Comments are due February 3rd on EPA’s proposed (and much anticipated) rule to eliminate use of the de minimis exemption for reporting on per- and poly-fluoroalkyl substances (“PFAS”) under the Toxic Release Inventory (“TRI”) program.
When the 2021 TRI data were published last year, those following the ever evolving world of PFAS were initially surprised to see such a small PFAS presence represented. Indeed, of the 75,890 total entries reported to TRI for all chemicals in 2021 (from nearly 21,000 facilities), EPA received merely 92 PFAS reporting forms on 46 different PFAS from 45 facilities. This information seems even more jarring considering that approximately 650 PFAS are currently in commerce (though only 172 are currently subject to TRI reporting) from about 120,000 facilities.
The reason for this gap was the vast employment of an aptly named “de minimis” exemption, a long-standing TRI policy that allows facilities to ignore amounts of substances in chemical mixtures when present at concentrations below 1% (or 0.1% for carcinogens). The Agency has signaled since 2020 that it planned to do away with the exemption for PFAS, and the December 5 proposal follows through on that pledge.
In announcing the rule, EPA asserted that it “would ensure that covered industry sectors and federal facilities that make or use TRI-listed PFAS will no longer be able to rely on the de minimis exemption to avoid disclosing their PFAS releases and other waste management quantities for these chemicals.”
By removing this reporting loophole, we’re advancing the work set out in the Agency’s PFAS Strategic Roadmap and ensuring that companies report information for even small concentrations of PFAS. We will make this information available to the public so EPA and other federal, state and local agencies can use it to help best protect health and the environment.EPA Administrator Michael Regan
The Agency and several environmental organizations have argued in the past that the so-called “reporting loophole” of the de minimis exemption allows facilities to avoid reporting releases of potentially significant amounts of TRI-listed chemicals, thereby diminishing public trust, obfuscating transparency, and keeping community members in the dark about chemicals they believe to be hazardous to human health. The Sierra Club alongside other organizations, for example, have sued EPA claiming that the exemption is not statutorily permitted. The case, National PFAS Contamination Coalition, et al. v. EPA, is currently pending in the United States District Court for the District of Columbia.

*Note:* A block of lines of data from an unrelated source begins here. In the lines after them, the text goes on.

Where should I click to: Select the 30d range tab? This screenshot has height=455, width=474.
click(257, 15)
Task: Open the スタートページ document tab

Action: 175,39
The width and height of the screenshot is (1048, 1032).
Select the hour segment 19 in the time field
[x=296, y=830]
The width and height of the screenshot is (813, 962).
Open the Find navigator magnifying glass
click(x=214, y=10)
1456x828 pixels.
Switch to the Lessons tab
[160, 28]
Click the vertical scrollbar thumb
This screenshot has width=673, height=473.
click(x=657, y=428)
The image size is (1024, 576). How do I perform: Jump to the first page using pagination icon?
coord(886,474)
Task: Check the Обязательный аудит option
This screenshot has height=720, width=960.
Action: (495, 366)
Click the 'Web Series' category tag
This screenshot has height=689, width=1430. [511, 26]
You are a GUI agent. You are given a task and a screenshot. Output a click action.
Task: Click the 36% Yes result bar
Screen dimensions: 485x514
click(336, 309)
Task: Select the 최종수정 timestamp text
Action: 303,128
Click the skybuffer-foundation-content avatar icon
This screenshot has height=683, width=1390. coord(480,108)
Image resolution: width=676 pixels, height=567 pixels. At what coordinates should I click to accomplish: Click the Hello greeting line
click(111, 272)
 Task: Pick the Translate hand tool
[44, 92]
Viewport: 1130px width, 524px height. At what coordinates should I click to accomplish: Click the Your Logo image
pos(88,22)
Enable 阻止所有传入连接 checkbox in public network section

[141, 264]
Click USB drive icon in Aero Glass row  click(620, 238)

However, as pointed out by the reporting community of industry stakeholders, the de minimis exemption helps make the TRI program more workable in practice by limiting the scope of substances for which reporting is required and not requiring companies to chase down information on miniscule amounts of substances present at trace quantities that generally pose little to no risk.
For certain chemicals of “special concern” – such as mercury, dioxins, lead, and other “persistent, bioaccumulative, and toxic” substances – EPA previously has eliminated availability of the exemption, as well as the TRI short-form (Form A) reporting option. The proposed rule would add PFAS to the category of chemicals of “special concern.”
In order to ensure that downstream users are informed of the presence of “special concern” chemicals in mixtures and products they purchase, the proposed rule also would make the exemption unavailable for supplier notification requirements.